Exercise aim:
For the data that follows, print the line with "Screen dimensions: 1280x720", the line with "sidebar with double", and all lines between them, exactly as they stand. Omit pictures and add nothing.

Given entries:
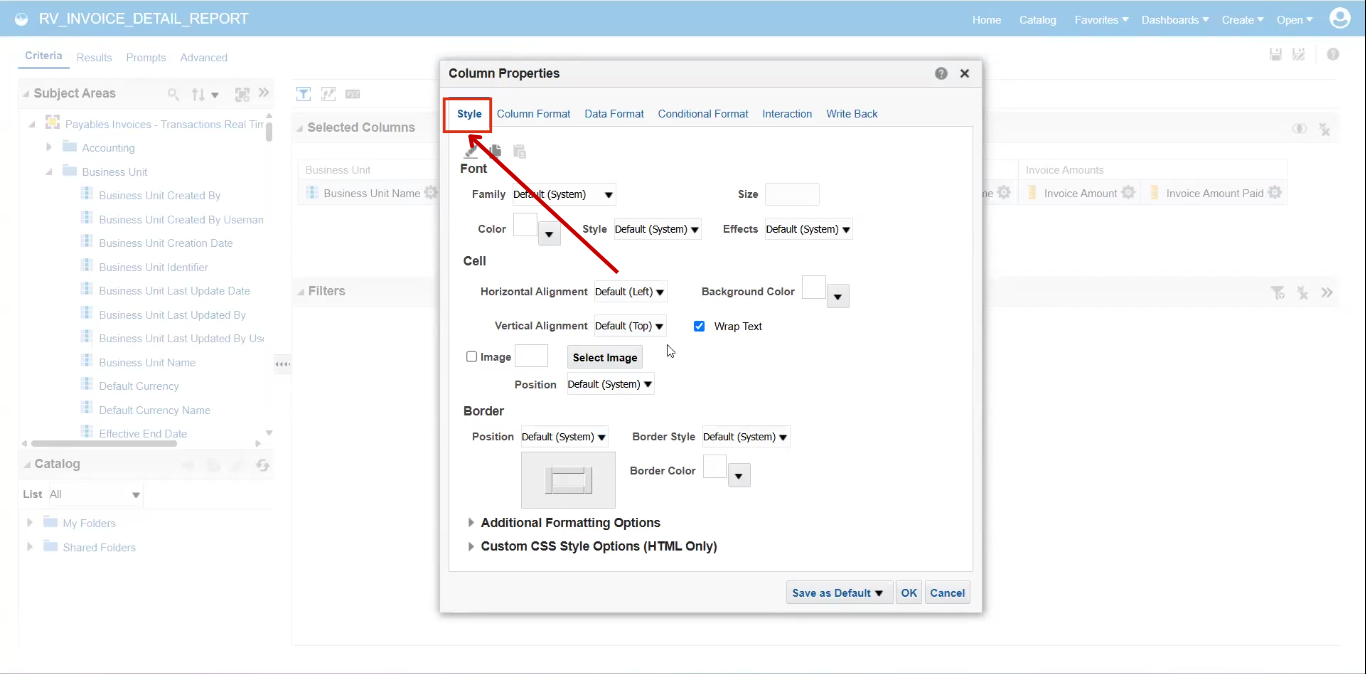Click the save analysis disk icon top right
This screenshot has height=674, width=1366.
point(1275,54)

---

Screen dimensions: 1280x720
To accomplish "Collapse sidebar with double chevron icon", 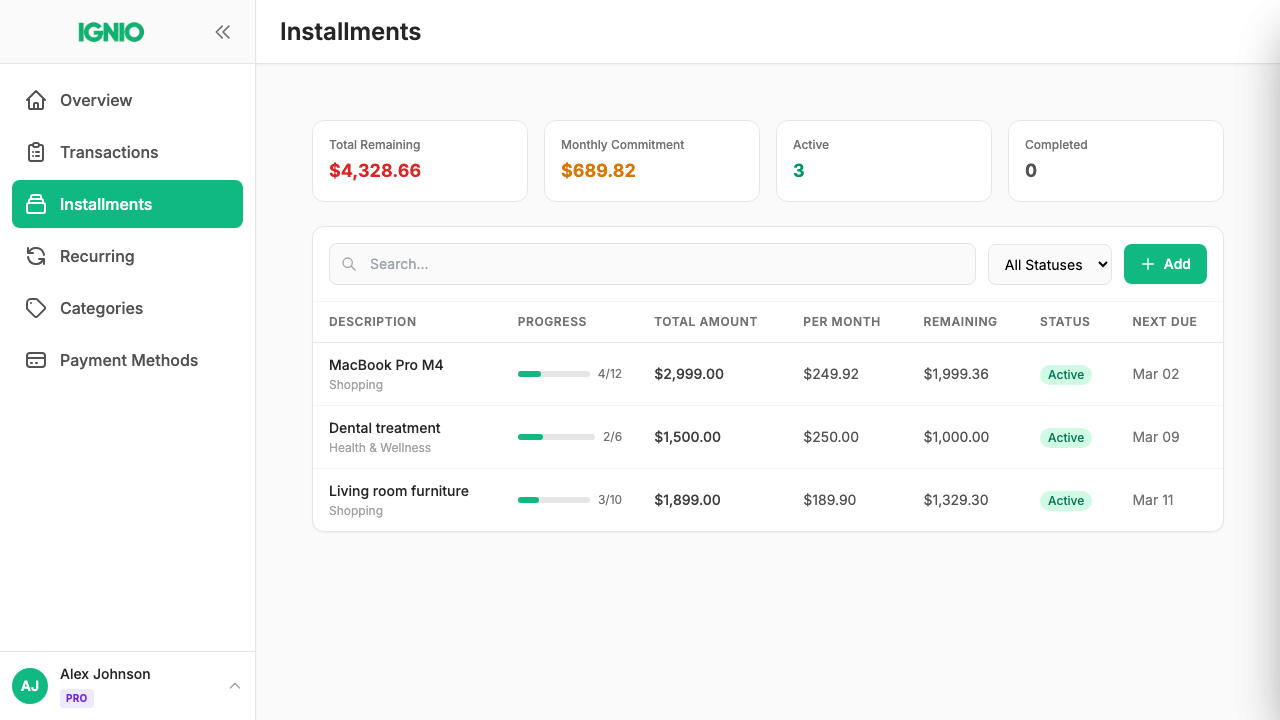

...

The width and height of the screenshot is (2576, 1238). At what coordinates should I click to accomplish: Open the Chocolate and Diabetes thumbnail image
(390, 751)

Solution for this task:
Screen dimensions: 1280x720
To accomplish "Collapse sidebar with double chevron icon", 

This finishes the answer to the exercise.